Dans son livre intitulé 1913 – Chronique d’un monde disparu, le critique littéraire allemand Florian Illies n’échappe pas à cette évolution[1]. Mais les postulats sont radicalement différents : d’abord l’auteur n’est pas historien et ne présente pas son travail comme tel ; ensuite, en se concentrant sur l’année 1913 d’une Mitteleuropa aveugle à la catastrophe qui l’attend, il réussit à prendre la température intellectuelle et artistique d’une génération qui a soupé du « moderne » et qui est à la recherche d’une autre forme d’expression – dans les arts plastiques, en littérature, dans la mode, la musique ou encore l’architecture. Organisé en douze chapitres qui recensent les douze mois de l’année, le livre compile ainsi les anecdotes et les chroniques des acteurs et des évènements de l’époque pour aboutir à un subtil panorama du Zeitgeist (« air du temps ») de cette année exceptionnelle.

« […], il importe maintenant, en cette année, d’en finir avec la « modernité » c’est qu’une telle notion, si peu ferme, interprétée toujours si différemment par les contemporains et par les plus jeunes, et introduite à nouveau, à chaque fois, par chaque génération, se montre bien incapable, à dire vrai, de décrire comme il le faudrait la prodigieuse simultanéité non simultanée dont est faite, avant tout, cette année 1913. »

Exceptionnelle d’accord, encore faut-il préciser en quoi ! Le name dropping auquel se livre Florian Illies donne le vertige d’emblée, y compris aux étrangers du paysage culturel et historique germanophone. Pour ne citer que ces quelques exemples : Hitler, Tito et Staline se promènent dans les rues de Vienne sans se connaître et savoir qu’ils deviendront les pires tyrans du XXème siècle. Thomas Mann vient de terminer Mort à Venise et se prépare à l’écriture de La Montagne magique, pendant que son épouse Katia écume les sanatoriums de Suisse pour soigner des troubles pulmonaires dont l’origine relève davantage de l’homosexualité refoulée de son mari. Franz Kafka ne parvient plus à écrire mais adresse à Felice « la pire demande en mariage au monde » – plus de vingt pages – comme un aveu de son impuissance. Picasso soigne sa plus grande crise existentielle, causée par la mort de son père et surtout celle de son chien, en faisant du cheval avec Matisse à Céret. Oskar Kokoschka est en parfaite fusion amoureuse avec la veuve de Gustav Mahler, Alma, qui lui promet de l’épouser uniquement s’il parvient à réaliser la pièce maîtresse de son œuvre ; il s’y livre avec passion. Duchamp décide d’arrêter la peinture et consacre son temps à jouer aux échecs. Et puis, « toujours aucune trace de la Joconde » qui a disparu du musée du Louvre …

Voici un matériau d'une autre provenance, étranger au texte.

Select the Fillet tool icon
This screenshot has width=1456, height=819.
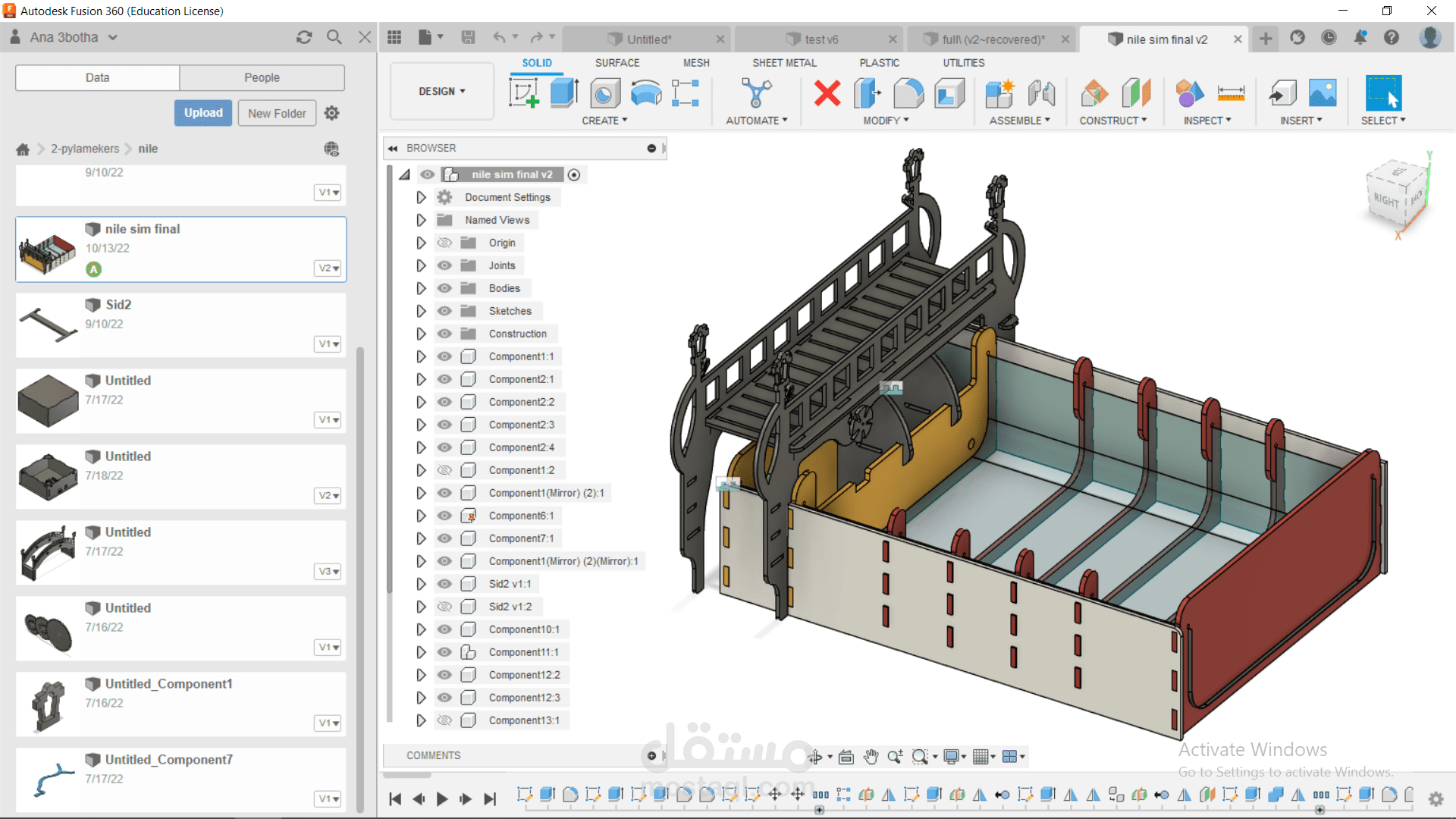pos(908,93)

C’est également l’année de la première du Sacre du printemps, composé par Igor Stravinski, à Paris. À la fois chaotique et spectaculaire, la représentation crée un précédent d’une puissance inouïe qui marquera une rupture dans le monde de la danse. Autre rupture – ou parricide – à l’occasion du Congrès de la Société Psychanalytique entre Carl Jung et Sigmund Freud. Le premier écrit ainsi au second : « Vous restez toujours bien tout en haut comme le père. Dans leur grande soumission, aucun d’eux (les disciples de Freud) n’arrive à tirer la barbe du prophète. » Le prophète ne manquant pas de répondre : « Je vous propose donc que nous rompions tout à fait nos relations privées. Je n’y perdrai pas grand-chose car je ne suis relié à vous depuis fort longtemps que par un très mince fil, celui de la survivance des déceptions passées. » Et la liste de ces évènements et « personnages » animés s’allonge loin encore. Ils étaient tous géniaux, totalement « neurasthéniques » comme il en est fait mention à plusieurs reprises et ont imposé leurs noms à la postérité.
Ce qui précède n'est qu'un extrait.